Reproduce only the part of the listing from its first line through the line containing "Action: [x=40, y=280]", swapping "breakpoint" for "bookmark" and leaving everything else unchanged.

▸ Data supplied
---
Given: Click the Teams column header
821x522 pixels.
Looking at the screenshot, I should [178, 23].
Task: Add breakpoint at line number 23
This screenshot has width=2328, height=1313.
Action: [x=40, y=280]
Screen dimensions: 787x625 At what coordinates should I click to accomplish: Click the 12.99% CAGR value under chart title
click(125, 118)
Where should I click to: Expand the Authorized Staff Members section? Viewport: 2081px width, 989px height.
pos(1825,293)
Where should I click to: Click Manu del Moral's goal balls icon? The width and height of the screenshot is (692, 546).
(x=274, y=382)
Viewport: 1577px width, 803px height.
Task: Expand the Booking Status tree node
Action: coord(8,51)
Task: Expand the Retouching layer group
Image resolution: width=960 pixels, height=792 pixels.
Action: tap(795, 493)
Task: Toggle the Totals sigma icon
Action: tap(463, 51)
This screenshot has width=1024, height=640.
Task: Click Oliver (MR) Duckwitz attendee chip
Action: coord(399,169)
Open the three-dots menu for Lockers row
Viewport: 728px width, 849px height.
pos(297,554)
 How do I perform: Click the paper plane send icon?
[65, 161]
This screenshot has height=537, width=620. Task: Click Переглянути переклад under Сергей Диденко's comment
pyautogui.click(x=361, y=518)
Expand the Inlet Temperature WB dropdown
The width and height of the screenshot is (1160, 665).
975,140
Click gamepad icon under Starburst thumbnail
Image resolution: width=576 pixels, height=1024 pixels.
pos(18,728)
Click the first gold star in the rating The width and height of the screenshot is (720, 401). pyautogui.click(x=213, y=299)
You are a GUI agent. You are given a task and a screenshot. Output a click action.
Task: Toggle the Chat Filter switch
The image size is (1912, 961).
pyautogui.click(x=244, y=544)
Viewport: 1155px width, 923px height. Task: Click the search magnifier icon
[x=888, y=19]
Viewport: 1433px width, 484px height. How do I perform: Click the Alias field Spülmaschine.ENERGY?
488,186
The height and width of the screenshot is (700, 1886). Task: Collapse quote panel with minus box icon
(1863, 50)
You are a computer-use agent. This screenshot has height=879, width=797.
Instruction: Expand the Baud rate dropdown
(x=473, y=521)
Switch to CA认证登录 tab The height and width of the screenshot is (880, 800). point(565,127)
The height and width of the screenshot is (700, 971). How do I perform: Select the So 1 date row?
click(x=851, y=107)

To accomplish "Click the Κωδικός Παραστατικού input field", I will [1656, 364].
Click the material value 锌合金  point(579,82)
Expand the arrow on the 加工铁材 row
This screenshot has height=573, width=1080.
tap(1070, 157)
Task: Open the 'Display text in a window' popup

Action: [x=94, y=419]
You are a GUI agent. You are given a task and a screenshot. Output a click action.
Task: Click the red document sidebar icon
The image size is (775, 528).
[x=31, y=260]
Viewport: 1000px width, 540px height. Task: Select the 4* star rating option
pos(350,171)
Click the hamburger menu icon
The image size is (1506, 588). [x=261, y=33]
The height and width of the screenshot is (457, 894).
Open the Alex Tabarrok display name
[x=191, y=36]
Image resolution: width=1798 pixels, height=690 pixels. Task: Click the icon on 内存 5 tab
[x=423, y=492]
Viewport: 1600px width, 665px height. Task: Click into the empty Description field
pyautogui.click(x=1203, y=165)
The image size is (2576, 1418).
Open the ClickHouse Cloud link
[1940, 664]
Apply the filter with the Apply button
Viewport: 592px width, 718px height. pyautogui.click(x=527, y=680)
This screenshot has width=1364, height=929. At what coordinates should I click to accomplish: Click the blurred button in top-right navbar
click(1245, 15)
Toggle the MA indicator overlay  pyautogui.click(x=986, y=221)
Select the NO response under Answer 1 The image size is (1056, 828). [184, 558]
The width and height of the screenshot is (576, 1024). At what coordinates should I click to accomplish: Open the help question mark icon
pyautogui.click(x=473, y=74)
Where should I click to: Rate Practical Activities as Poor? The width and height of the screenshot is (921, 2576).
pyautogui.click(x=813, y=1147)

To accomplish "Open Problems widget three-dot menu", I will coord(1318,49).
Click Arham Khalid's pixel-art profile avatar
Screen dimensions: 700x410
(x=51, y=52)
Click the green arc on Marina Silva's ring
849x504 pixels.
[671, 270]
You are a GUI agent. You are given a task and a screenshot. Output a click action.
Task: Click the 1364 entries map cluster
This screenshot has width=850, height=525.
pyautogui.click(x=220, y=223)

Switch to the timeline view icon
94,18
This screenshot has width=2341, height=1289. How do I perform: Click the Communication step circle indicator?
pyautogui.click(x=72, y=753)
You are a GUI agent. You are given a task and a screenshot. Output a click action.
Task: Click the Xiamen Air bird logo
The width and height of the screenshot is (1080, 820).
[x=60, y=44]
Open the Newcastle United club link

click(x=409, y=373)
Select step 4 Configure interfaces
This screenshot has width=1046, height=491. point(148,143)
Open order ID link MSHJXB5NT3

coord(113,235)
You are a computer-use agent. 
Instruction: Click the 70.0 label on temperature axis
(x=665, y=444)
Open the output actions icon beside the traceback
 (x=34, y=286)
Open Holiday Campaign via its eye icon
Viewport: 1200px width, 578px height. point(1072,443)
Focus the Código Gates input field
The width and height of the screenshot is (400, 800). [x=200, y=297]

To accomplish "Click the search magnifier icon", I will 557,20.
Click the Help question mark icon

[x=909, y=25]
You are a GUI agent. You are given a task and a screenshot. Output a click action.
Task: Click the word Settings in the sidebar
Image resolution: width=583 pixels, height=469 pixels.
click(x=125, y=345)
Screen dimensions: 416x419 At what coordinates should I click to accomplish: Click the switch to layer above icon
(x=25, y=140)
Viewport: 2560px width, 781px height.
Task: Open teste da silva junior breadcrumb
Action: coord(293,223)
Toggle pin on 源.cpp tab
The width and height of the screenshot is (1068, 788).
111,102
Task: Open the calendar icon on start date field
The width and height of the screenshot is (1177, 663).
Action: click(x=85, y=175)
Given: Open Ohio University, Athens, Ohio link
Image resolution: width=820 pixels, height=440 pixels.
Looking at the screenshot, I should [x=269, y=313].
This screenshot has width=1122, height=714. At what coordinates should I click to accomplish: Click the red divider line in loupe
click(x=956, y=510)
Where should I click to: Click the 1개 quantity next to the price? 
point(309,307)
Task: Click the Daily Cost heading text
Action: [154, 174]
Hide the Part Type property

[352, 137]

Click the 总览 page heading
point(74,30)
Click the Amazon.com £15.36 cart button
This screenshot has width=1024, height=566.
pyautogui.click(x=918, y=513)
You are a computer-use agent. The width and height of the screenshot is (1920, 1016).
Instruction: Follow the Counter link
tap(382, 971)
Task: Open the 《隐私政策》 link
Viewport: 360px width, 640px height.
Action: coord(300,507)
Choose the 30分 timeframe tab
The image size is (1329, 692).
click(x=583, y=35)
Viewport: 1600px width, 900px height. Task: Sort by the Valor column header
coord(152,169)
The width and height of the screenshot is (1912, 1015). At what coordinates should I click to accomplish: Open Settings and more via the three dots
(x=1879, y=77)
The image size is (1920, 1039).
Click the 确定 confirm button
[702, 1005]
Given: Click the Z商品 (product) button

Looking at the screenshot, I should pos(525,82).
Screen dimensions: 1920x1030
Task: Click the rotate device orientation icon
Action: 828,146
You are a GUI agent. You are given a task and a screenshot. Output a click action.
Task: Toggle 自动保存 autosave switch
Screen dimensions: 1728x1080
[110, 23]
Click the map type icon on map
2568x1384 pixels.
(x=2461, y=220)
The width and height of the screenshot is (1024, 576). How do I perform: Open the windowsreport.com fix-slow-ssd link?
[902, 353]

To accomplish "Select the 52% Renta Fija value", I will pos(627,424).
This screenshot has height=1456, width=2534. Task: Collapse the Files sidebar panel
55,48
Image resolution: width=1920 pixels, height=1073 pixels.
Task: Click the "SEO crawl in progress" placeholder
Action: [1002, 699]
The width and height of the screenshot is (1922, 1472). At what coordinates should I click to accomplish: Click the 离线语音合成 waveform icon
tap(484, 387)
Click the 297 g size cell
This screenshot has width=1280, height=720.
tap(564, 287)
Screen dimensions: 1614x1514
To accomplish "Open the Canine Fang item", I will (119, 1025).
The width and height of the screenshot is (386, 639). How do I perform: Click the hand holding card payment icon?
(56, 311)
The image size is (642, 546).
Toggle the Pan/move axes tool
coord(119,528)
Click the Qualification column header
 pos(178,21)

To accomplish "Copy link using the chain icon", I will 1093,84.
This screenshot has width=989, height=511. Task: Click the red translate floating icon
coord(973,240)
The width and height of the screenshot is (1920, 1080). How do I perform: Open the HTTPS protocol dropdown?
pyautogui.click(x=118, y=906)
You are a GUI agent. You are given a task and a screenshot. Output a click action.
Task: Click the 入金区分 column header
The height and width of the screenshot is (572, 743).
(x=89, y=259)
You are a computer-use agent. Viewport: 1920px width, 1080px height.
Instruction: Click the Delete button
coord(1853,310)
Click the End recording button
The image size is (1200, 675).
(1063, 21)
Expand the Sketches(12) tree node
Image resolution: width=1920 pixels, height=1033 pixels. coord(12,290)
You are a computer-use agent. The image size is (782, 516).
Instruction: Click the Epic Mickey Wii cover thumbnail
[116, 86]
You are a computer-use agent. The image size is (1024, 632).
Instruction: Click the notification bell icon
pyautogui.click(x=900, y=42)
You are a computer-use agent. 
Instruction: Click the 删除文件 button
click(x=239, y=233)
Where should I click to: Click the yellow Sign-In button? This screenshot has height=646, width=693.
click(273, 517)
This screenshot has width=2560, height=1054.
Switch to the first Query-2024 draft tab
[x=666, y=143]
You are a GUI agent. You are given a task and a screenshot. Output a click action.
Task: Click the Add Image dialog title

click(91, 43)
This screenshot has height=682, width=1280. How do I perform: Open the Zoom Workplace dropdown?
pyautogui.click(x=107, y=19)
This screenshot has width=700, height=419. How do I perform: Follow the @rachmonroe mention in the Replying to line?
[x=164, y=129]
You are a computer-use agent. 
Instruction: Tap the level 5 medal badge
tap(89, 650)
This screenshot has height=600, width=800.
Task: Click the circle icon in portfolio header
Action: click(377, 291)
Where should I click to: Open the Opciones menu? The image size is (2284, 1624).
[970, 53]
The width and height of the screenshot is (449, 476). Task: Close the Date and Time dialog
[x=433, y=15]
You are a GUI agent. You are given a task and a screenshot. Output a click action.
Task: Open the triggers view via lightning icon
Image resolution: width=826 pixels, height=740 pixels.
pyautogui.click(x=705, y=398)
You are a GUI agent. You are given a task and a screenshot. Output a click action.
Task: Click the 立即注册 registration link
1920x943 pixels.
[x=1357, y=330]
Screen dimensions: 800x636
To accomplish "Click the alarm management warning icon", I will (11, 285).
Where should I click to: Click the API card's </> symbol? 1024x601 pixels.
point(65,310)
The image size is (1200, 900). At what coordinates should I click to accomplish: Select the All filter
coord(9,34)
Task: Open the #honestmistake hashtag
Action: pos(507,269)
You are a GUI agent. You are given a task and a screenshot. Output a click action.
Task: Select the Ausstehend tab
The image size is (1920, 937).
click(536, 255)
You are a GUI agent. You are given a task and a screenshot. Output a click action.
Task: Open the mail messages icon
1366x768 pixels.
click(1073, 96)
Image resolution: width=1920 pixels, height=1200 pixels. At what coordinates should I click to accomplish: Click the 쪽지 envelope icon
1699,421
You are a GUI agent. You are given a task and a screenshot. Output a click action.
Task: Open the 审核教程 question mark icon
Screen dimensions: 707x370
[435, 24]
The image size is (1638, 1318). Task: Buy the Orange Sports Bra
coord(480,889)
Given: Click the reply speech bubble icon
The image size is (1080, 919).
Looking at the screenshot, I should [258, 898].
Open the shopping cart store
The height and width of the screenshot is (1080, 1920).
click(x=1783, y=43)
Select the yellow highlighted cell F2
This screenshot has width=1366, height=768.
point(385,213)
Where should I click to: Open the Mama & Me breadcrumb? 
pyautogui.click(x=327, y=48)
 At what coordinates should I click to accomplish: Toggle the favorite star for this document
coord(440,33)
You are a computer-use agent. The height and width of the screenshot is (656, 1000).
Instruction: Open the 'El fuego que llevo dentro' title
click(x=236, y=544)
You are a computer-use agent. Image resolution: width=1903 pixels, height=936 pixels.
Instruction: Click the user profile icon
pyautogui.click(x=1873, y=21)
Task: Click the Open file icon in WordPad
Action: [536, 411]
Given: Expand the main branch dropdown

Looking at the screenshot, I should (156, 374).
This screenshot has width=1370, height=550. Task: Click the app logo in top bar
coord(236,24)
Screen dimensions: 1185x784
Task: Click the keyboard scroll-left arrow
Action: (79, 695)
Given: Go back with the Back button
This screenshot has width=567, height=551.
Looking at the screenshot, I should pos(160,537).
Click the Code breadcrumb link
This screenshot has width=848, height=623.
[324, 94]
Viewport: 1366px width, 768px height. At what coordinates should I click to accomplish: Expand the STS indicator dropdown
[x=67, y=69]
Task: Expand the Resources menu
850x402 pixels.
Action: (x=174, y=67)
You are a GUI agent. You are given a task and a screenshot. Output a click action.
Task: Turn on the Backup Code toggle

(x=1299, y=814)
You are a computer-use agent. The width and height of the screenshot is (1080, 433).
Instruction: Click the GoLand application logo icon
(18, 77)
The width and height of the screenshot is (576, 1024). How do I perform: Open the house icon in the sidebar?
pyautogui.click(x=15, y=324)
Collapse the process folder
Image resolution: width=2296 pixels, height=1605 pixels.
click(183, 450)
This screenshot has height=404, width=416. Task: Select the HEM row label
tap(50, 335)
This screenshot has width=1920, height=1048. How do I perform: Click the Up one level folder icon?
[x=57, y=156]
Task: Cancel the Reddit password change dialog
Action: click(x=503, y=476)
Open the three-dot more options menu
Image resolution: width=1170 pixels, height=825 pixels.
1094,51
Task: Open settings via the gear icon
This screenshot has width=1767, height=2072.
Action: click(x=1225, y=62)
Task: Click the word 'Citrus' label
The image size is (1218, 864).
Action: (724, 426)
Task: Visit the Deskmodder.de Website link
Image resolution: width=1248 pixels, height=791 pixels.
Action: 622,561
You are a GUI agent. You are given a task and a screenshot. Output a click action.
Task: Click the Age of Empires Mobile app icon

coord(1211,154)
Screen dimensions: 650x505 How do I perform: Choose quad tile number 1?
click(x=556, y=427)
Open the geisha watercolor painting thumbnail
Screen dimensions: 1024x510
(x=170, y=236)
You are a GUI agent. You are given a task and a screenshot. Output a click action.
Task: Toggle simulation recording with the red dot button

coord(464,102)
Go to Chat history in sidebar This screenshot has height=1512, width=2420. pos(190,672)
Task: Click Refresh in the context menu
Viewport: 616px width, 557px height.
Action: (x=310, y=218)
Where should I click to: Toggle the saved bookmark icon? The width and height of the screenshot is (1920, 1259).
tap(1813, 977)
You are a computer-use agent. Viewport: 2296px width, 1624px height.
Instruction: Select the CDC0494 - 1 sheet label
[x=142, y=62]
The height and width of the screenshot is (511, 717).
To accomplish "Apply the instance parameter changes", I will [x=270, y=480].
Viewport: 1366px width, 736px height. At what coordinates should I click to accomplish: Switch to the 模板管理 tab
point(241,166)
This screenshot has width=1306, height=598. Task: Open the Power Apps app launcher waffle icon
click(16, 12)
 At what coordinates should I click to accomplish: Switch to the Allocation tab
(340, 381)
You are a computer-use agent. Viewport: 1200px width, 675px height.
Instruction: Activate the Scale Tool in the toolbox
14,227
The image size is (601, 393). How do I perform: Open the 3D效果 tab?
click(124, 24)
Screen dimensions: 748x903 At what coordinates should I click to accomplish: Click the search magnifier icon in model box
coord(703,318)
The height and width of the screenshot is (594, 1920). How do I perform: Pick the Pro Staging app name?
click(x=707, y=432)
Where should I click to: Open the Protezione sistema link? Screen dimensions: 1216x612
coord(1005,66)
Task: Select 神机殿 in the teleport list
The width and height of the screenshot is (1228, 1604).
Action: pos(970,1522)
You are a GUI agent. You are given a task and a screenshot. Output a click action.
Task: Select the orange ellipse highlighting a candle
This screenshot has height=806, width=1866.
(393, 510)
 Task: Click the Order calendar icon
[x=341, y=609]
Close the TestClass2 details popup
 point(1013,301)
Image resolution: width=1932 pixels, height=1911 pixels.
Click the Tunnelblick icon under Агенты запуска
---
▸ Exercise result
Given: Click the Teams column header
821x522 pixels.
Looking at the screenshot, I should [178, 23].
Task: Add bookmark at line number 23
This screenshot has width=2328, height=1313.
Action: [x=40, y=280]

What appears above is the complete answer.